LZ's progression

Tryss · Post by **Tryss** » Thu Sep 13, 2018 5:47 am

Has LZ also built up a model of the game for itself? Has AlphaGo? I'm confused as to the AI aspect. I understand how it uses MTCS and NN to solve the computation problem, but there's no AI in there, is it?

If you want to simplify how AlphaGo/LZ works, it's kinda like this :

There is the intuitive part of LZ brain : the neural network. LZ see a position, and her intuition (the neural network) give her a list of candidate moves and a feeling of who's ahead.

And there is the reading process : the Monte Carlo search (even if it's not really Monte Carlo anymore, because there is no rollouts). LZ read the most promising moves, and use her intuition to evaluate the position

Her intuition (the neural network) is trained by feeding her millions of self-play games by previous versions of herself, she's told the result of these positions, and her intuition learn what's good (= what's work), and what's bad (what doesn't). And that's how her intuition get better over time.

Now, what's inside the neural network is quite mysterious, but that's not specific to go. It's a "problem" with all deep neural networks. You can train a network to tell if there's a dog in the picture with really high accuracy, but how exactly the neural network recognise the dog is not well understood.

Knotwilg · Post by **Knotwilg** » Thu Sep 13, 2018 7:40 am

Tryss wrote: And there is the reading process : the Monte Carlo search (even if it's not really Monte Carlo anymore, because there is no rollouts).

OK, now that's confusing: I thought I had to interpret the lower number in Lizzie as "plies", and these plies represent complete rollouts. So now I guess they are not full but partial rollouts, and there's a higher level evaluation than the score.

Tryss wrote:
Her intuition (the neural network) is trained by feeding her millions of self-play games by previous versions of herself, she's told the result of these positions, and her intuition learn what's good (= what's work), and what's bad (what doesn't).

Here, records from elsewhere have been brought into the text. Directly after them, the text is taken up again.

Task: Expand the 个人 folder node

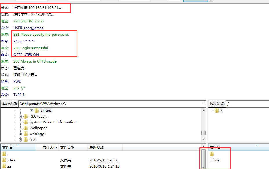Action: click(x=21, y=140)
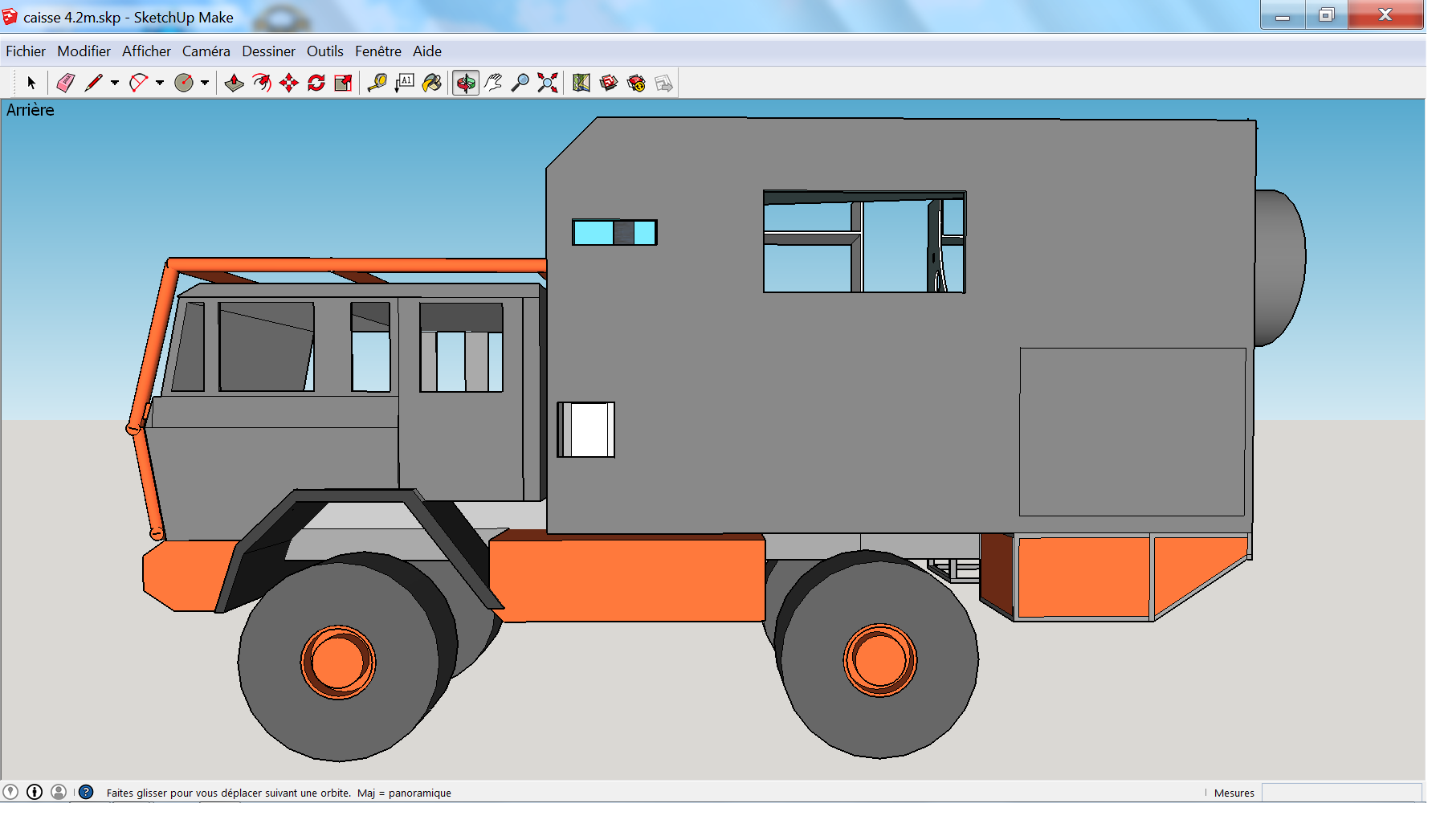
Task: Select the Offset tool
Action: (x=262, y=83)
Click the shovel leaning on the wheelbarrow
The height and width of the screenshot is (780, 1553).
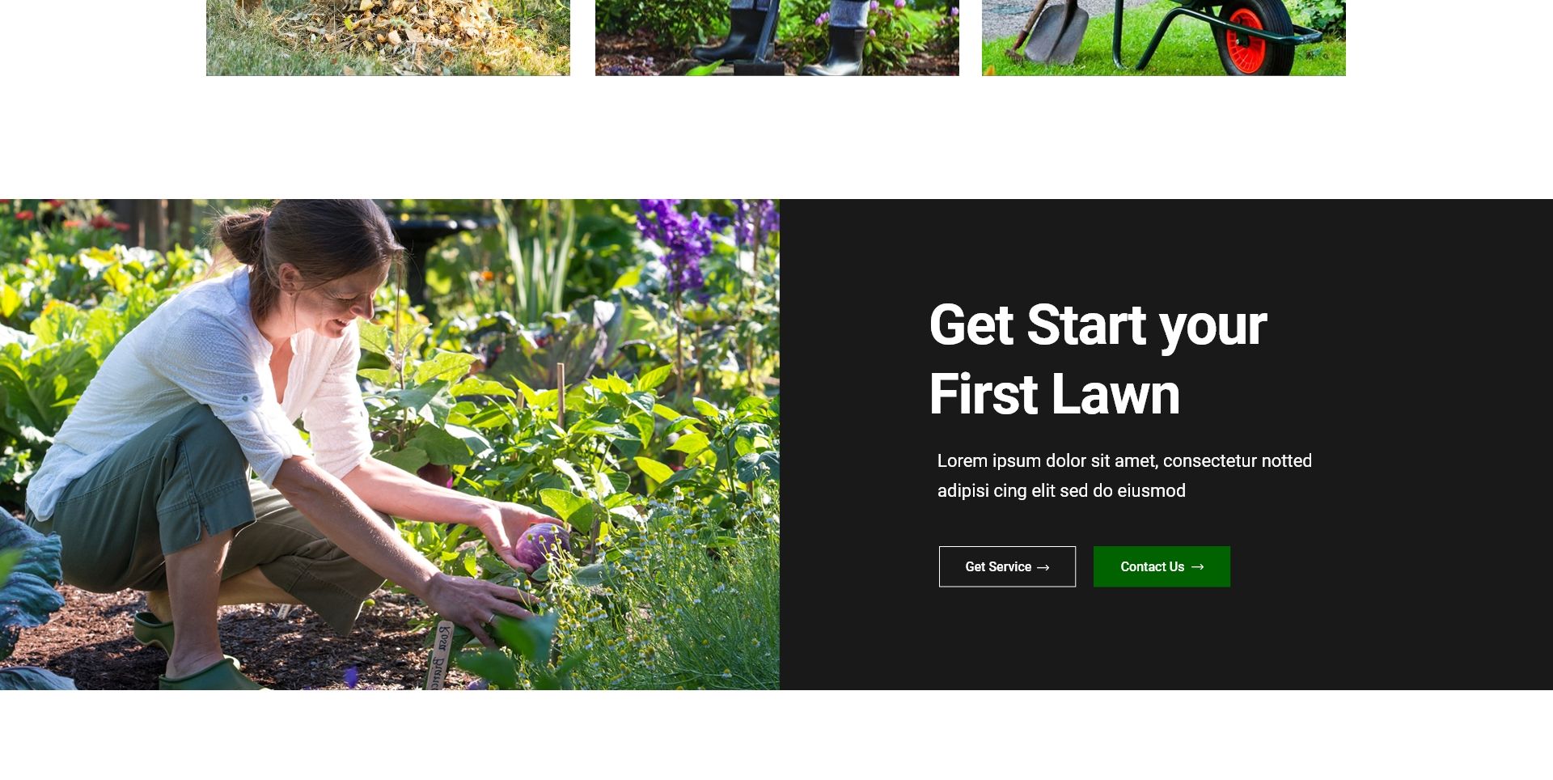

And that's how her intuition get better over time.

Now, what's inside the neural network is quite mysterious, but that's not specific to go. It's a "problem" with all deep neural networks. You can train a network to tell if there's a dog in the picture with really high accuracy, but how exactly the neural network recognise the dog is not well understood.

OK. So it's AI after all, not merely an inventive way to speed up reading. Only we get no insight in the "model" used for deciding on either the candidates (explore) or the evaluation of the plie (exploit)

yakcyll · Post by **yakcyll** » Thu Sep 13, 2018 8:01 am

Knotwilg wrote:OK. So it's AI after all, not merely an inventive way to speed up reading. Only we get no insight in the "model" used for deciding on either the candidates (explore) or the evaluation of the plie (exploit)

It's not a way to speed up reading, but rather to use prior reading experience to its advantage. Another way, I think a more precise one, to think about the 'intelligence' or the 'intuition' part of a bot is that what it does is not selecting moves based on however 'feeling' could by applied to a program, but rather based on that experience (one could argue that's what intelligence is, but let's avoid that for now). Outside of training, in order to skip the MC search, it employs what's called a value network, which is a neural network used to evaluate positions.

Game tree is searched in simulations composed from 4 phases:
Selection — simulation traverses tree by selecting edges with maximum action value Q (how good this move is).

Expansion — if any node is expanded, it is processed once by SL (Supervised Learning) policy network to get prior probabilities for each legal action.

Evaluation — each node is evaluated by value network and by FR (Fast Rollout) policy.

Backup — action values Q are updated by values collected during evaluation step.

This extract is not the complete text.